(INSTRUCTIONS TO FOLLOW)
Render the items from the line with "Given: Collapse Process" up to and including the line with "pyautogui.click(x=55, y=241)" as a Markdown table with the columns Row and Line, one row per line and blank lines left out. Leave the pictures out of the answer.

(EXCERPTED DATA)
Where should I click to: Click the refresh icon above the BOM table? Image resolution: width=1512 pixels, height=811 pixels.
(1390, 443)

* * *

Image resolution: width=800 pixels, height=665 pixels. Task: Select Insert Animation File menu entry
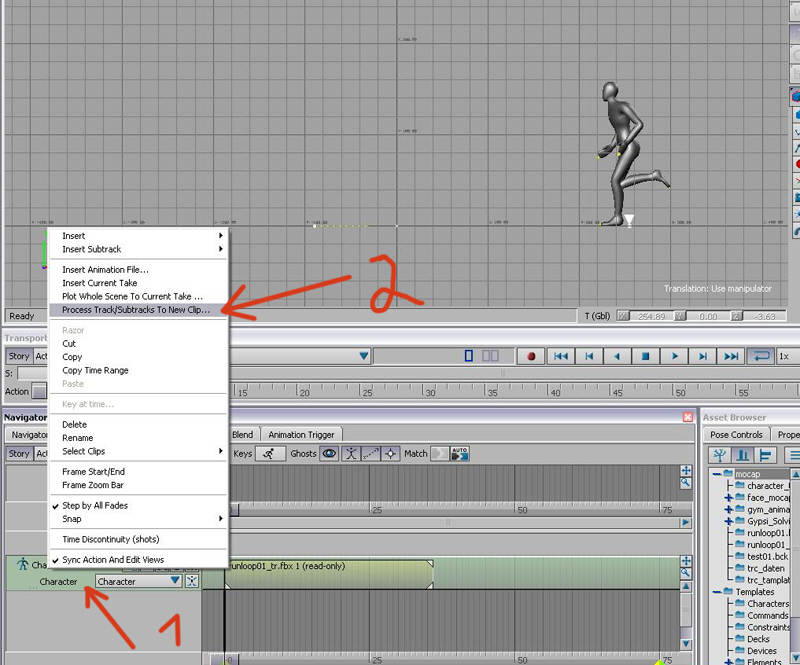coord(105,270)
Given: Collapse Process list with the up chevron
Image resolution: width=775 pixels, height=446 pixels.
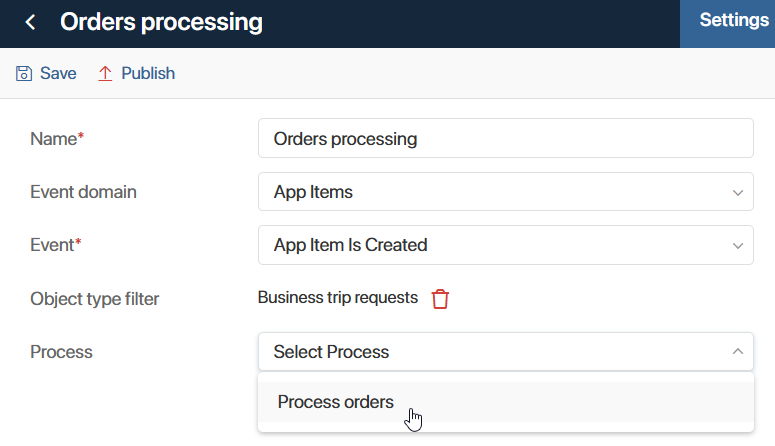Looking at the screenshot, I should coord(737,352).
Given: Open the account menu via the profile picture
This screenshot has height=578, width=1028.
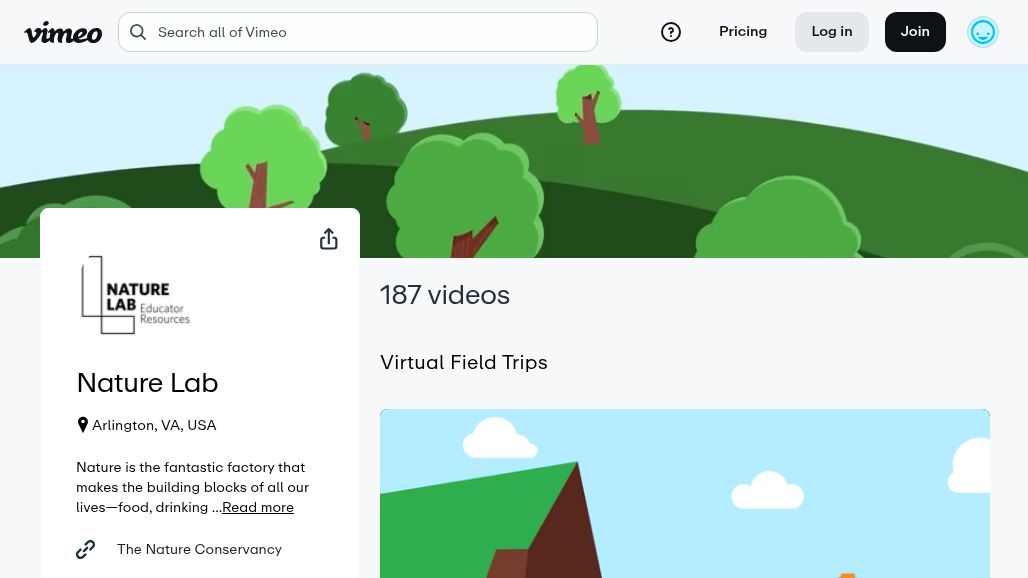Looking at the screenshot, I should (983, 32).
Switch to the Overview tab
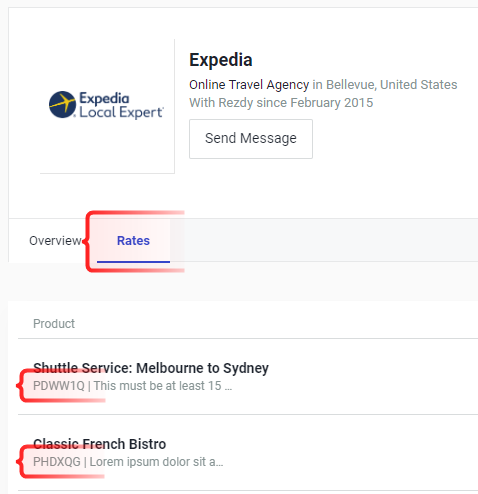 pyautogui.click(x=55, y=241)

(EXPECTED ANSWER)
| Row | Line |
|---|---|
| 1 | Given: Collapse Process list with the up chevron |
| 2 | Image resolution: width=775 pixels, height=446 pixels. |
| 3 | Looking at the screenshot, I should coord(737,352). |
| 4 | Given: Open the account menu via the profile picture |
| 5 | This screenshot has height=578, width=1028. |
| 6 | Looking at the screenshot, I should (983, 32). |
| 7 | Switch to the Overview tab |
| 8 |  pyautogui.click(x=55, y=241) |